SOURCE TEXT:
Interstellar space is a playground for surprisingly complex chemistry – more than 200 different molecules have been detected so far. On comet 67P/C-G the simplest amino acid glycine was recently detected and throughout the history of our planet, comets and meteorites have routinely delivered such prebiotic molecules from outer space to Earth. Here, they may have acted as seeds for the development of life. Understanding the origin of this interstellar chemical complexity and the possible formation of the molecular building blocks of life in space have been outstanding challenges for decades. The governing hypothesis is that interstellar nanoscale dust grains act as catalysts for the formation of complex molecules from the very cold and dilute atomic and molecular gas in interstellar space.
The aim of InterCat is to test this hypothesis and to uncover the degree of molecular complexity attainable via interstellar surface reactions. We will determine whether the production of the molecular building blocks of life, e.g., sugars, amino acids, fats and DNA bases, predates the formation of stars and planets, and occurs at the extremely low temperatures and pressures found in interstellar space. InterCat will thus determine the molecular starting conditions for the origin of life across the universe.
To achieve this goal, we will bring the powerful approaches developed in heterogeneous catalysis into the realm of low temperature chemistry to determine the scope of interstellar reactions in close interplay with astronomical observations. InterCat brings together researchers in nanoscience, surface science, astrochemistry, and observational astrophysics at Dept. Physics & Astronomy and iNANO at Aarhus University and at Laboratory for Astrophysics at Leiden University.

YOUR ASSIGNMENT: Revise the stretch of the InterCat project description from "The aim of InterCat" through "across the universe." so that "sugars" becomes "carbohydrates". The material after the InterCat project description can be set aside.

DATASET ENTRIES:
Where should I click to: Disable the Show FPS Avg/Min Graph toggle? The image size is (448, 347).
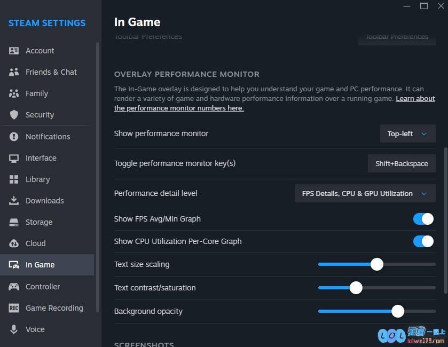pos(423,219)
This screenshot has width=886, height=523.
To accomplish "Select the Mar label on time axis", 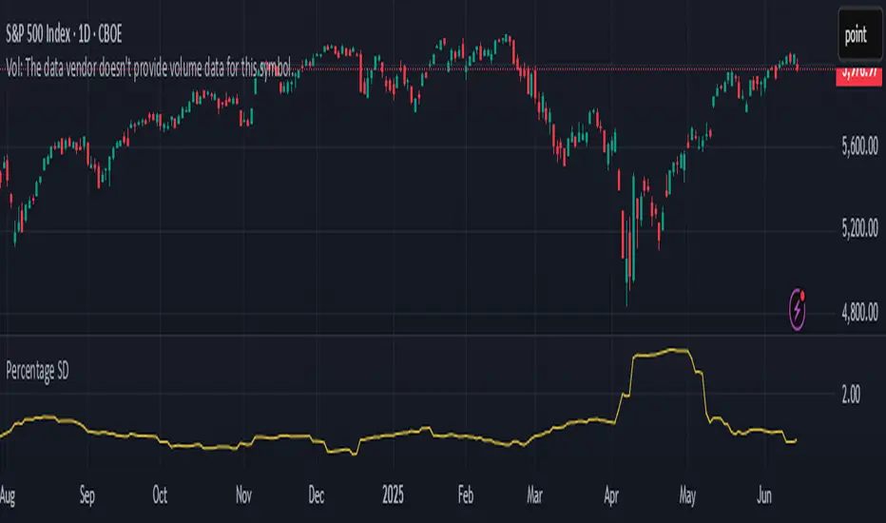I will click(x=534, y=495).
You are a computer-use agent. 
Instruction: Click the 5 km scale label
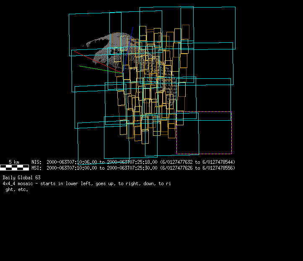tap(14, 162)
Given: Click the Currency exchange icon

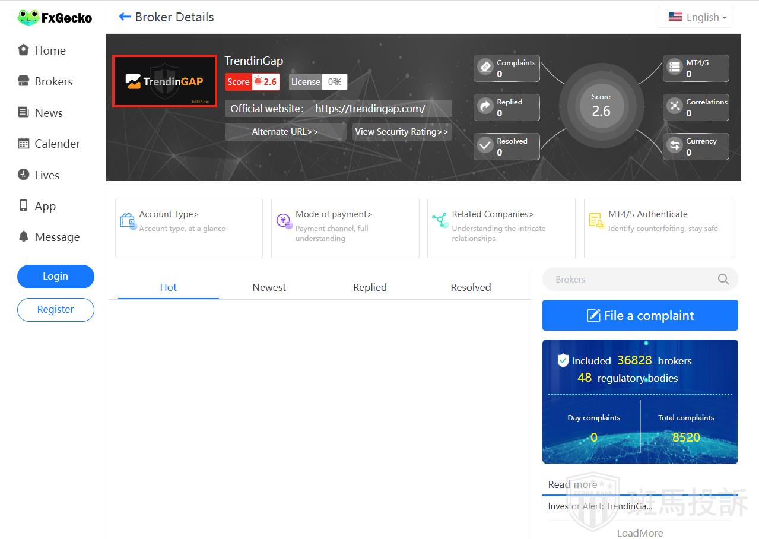Looking at the screenshot, I should pyautogui.click(x=674, y=145).
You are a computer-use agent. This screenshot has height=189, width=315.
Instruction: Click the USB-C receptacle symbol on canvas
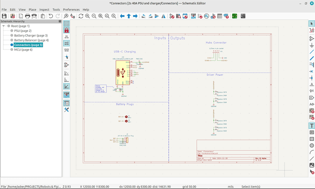[x=123, y=72]
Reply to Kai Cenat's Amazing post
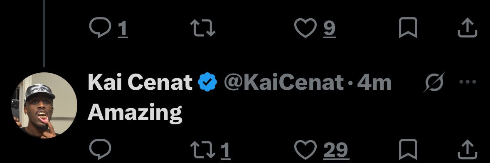 coord(100,150)
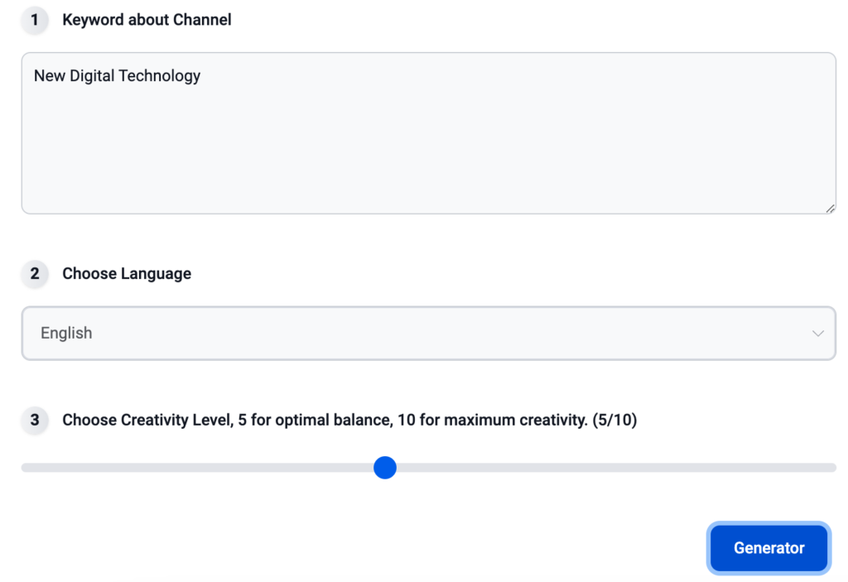This screenshot has height=582, width=848.
Task: Set creativity to minimum at slider's left end
Action: pos(25,468)
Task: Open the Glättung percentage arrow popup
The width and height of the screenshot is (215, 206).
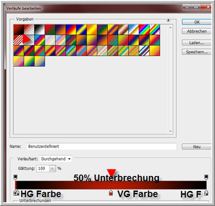Action: coord(52,168)
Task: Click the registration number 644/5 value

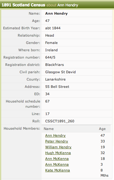Action: tap(50, 57)
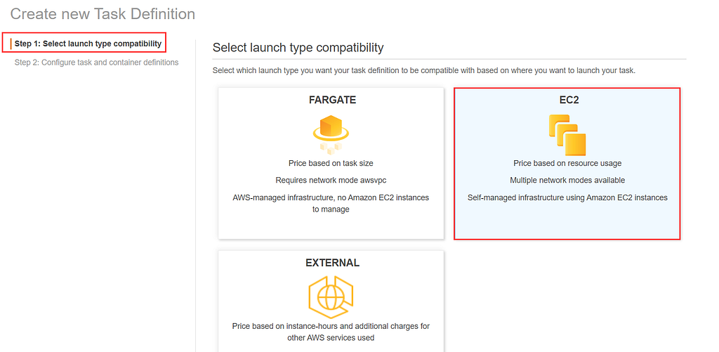The height and width of the screenshot is (352, 719).
Task: Click "Price based on resource usage" text
Action: (x=567, y=163)
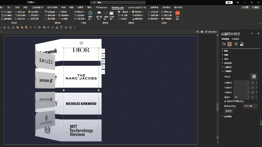Open the 预设 preset dropdown

[254, 76]
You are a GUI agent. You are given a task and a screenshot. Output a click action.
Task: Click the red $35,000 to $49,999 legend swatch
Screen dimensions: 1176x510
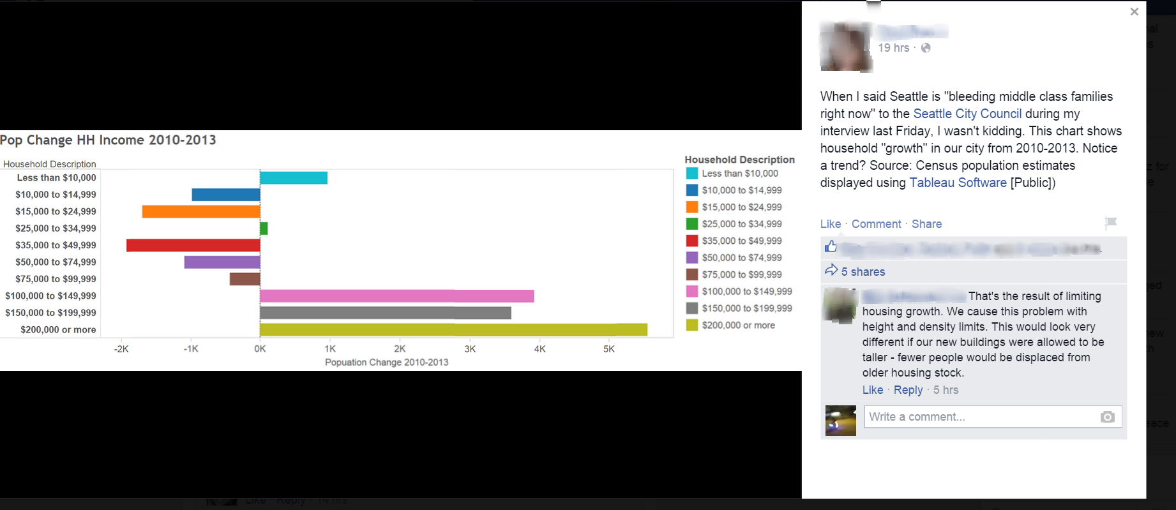(691, 241)
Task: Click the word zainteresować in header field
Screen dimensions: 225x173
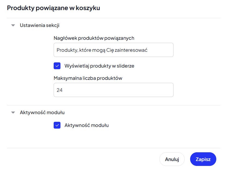Action: tap(133, 50)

EXERCISE RESULT:
The aim of InterCat is to test this hypothesis and to uncover the degree of molecular complexity attainable via interstellar surface reactions. We will determine whether the production of the molecular building blocks of life, e.g., carbohydrates, amino acids, fats and DNA bases, predates the formation of stars and planets, and occurs at the extremely low temperatures and pressures found in interstellar space. InterCat will thus determine the molecular starting conditions for the origin of life across the universe.